I'm trying to access text from elements that have different xpaths but very predictable href schemes across multiple pages in a web database. Here are some examples:

<a href="/mathscinet/search/mscdoc.html?code=65J22,(35R30,47A52,65J20,65R30,90C30)">
65J22 (35R30 47A52 65J20 65R30 90C30) </a>

In this example I would want to extract "65J22 (35R30 47A52 65J20 65R30 90C30)"

<a href="/mathscinet/search/mscdoc.html?code=05C80,(05C15)">
05C80 (05C15) </a>

In this example I would want to extract "05C80 (05C15)". My web scraper would not be able to search by xpath directly due to the xpaths of my desired elements changing between pages, so I am looking for a more roundabout approach.

My main idea is to use the fact that every href contains "/mathscinet/search/mscdoc.html?code=". Selenium can't directly search for hrefs, but I was thinking of doing something similar to this C# implementation:

Driver.Instance.FindElement(By.XPath("//a[contains(@href, 'long')]"))
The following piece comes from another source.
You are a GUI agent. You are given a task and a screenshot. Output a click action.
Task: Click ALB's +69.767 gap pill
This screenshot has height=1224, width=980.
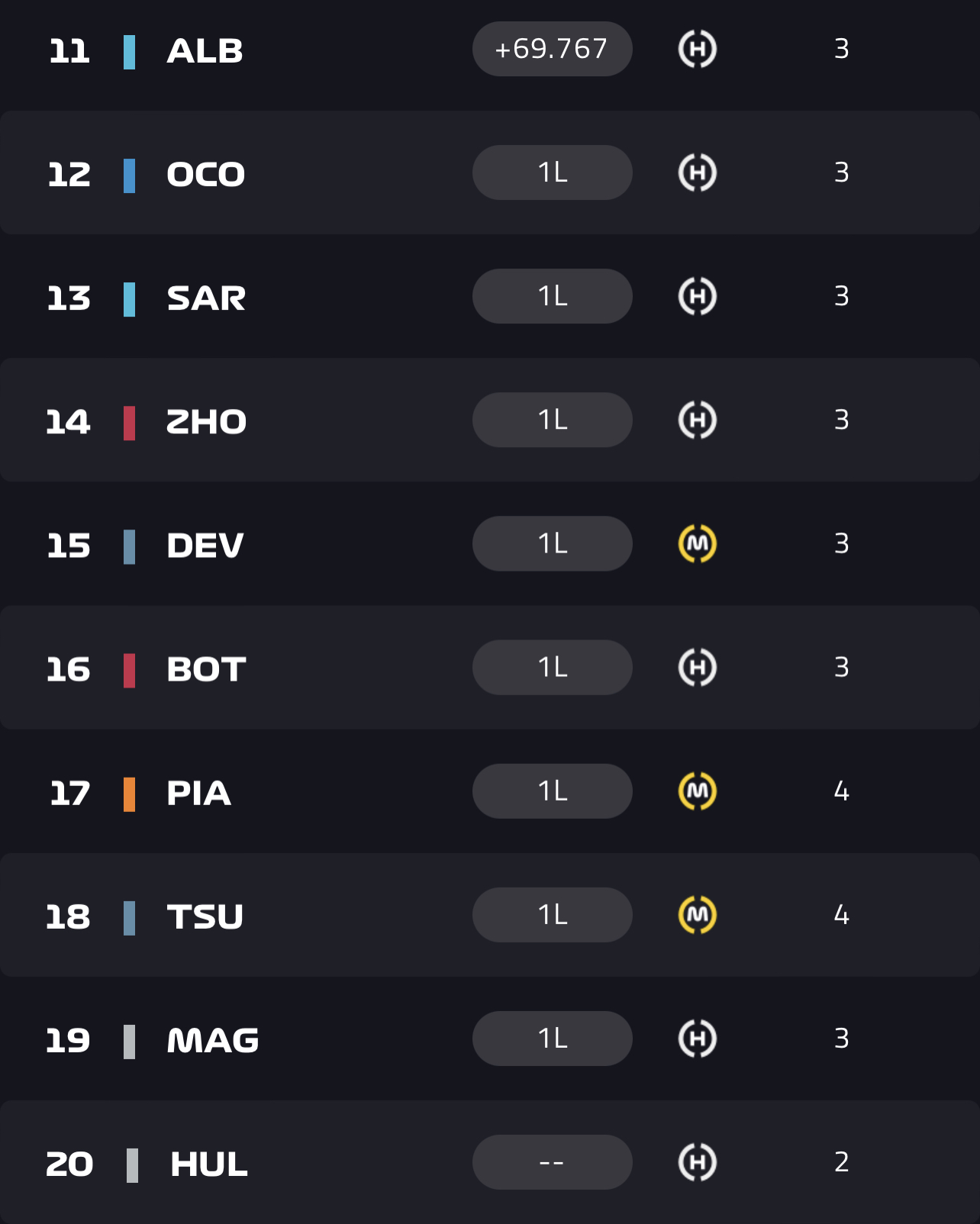[552, 50]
To port this over to python, the only analogous method I could think of would be to use the in operator, but I am not sure how the syntax will work when everything is nested in a find_element_by_xpath. How would I bring all of these ideas together to obtain my desired text?

driver.find_element_by_xpath("//a['/mathscinet/search/mscdoc.html?code=' in @href]").text

Solution

  • If I right understand you want to locate all elements, that have same partial href. You can use this:

    elements = driver.find_elements_by_xpath("//a[contains(@href, '/mathscinet/search/mscdoc.html')]")
    for element in elements:
        print(element.text)
    

    or if you want to locate one element:

    driver.find_element_by_xpath("//a[contains(@href, '/mathscinet/search/mscdoc.html')]").text
    

    This will give a list of all elements located.